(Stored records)

################

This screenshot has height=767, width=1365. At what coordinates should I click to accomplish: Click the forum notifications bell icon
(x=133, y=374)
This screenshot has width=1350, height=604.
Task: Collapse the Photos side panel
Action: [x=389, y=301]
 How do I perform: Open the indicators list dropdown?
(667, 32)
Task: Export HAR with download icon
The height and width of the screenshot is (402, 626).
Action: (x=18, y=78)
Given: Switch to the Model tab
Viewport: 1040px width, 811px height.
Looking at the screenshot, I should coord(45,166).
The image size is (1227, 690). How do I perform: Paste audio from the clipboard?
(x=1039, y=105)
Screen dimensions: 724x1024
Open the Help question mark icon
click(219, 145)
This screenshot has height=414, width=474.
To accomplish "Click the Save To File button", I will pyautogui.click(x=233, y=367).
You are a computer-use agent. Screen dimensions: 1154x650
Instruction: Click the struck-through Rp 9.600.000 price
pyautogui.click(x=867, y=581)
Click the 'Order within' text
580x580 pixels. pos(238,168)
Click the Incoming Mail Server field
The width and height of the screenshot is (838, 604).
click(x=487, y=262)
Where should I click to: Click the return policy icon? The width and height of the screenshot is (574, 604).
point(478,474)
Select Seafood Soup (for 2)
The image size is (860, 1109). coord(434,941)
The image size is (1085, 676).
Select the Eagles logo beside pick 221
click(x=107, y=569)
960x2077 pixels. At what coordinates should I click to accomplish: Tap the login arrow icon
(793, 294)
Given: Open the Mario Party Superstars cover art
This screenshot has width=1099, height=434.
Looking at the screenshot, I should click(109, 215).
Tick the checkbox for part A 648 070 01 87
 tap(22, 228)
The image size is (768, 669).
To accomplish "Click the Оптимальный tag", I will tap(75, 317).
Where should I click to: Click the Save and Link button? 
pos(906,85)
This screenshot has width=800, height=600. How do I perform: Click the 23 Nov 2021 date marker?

################

(To do): The data above is to be restated line for line, word for word.

(Answer space):
This screenshot has height=767, width=1365. At what coordinates should I click to accomplish: Click the forum notifications bell icon
(x=133, y=374)
This screenshot has width=1350, height=604.
Task: Collapse the Photos side panel
Action: [x=389, y=301]
 How do I perform: Open the indicators list dropdown?
(667, 32)
Task: Export HAR with download icon
The height and width of the screenshot is (402, 626).
Action: (x=18, y=78)
Given: Switch to the Model tab
Viewport: 1040px width, 811px height.
Looking at the screenshot, I should coord(45,166).
The image size is (1227, 690). How do I perform: Paste audio from the clipboard?
(x=1039, y=105)
Screen dimensions: 724x1024
Open the Help question mark icon
click(219, 145)
This screenshot has height=414, width=474.
To accomplish "Click the Save To File button", I will pyautogui.click(x=233, y=367).
You are a computer-use agent. Screen dimensions: 1154x650
Instruction: Click the struck-through Rp 9.600.000 price
pyautogui.click(x=867, y=581)
Click the 'Order within' text
580x580 pixels. pos(238,168)
Click the Incoming Mail Server field
The width and height of the screenshot is (838, 604).
click(x=487, y=262)
Where should I click to: Click the return policy icon? The width and height of the screenshot is (574, 604).
point(478,474)
Select Seafood Soup (for 2)
The image size is (860, 1109). coord(434,941)
The image size is (1085, 676).
Select the Eagles logo beside pick 221
click(x=107, y=569)
960x2077 pixels. At what coordinates should I click to accomplish: Tap the login arrow icon
(793, 294)
Given: Open the Mario Party Superstars cover art
This screenshot has width=1099, height=434.
Looking at the screenshot, I should click(109, 215).
Tick the checkbox for part A 648 070 01 87
 tap(22, 228)
The image size is (768, 669).
To accomplish "Click the Оптимальный tag", I will tap(75, 317).
Where should I click to: Click the Save and Link button? 
pos(906,85)
This screenshot has width=800, height=600. How do I perform: Click the 23 Nov 2021 date marker?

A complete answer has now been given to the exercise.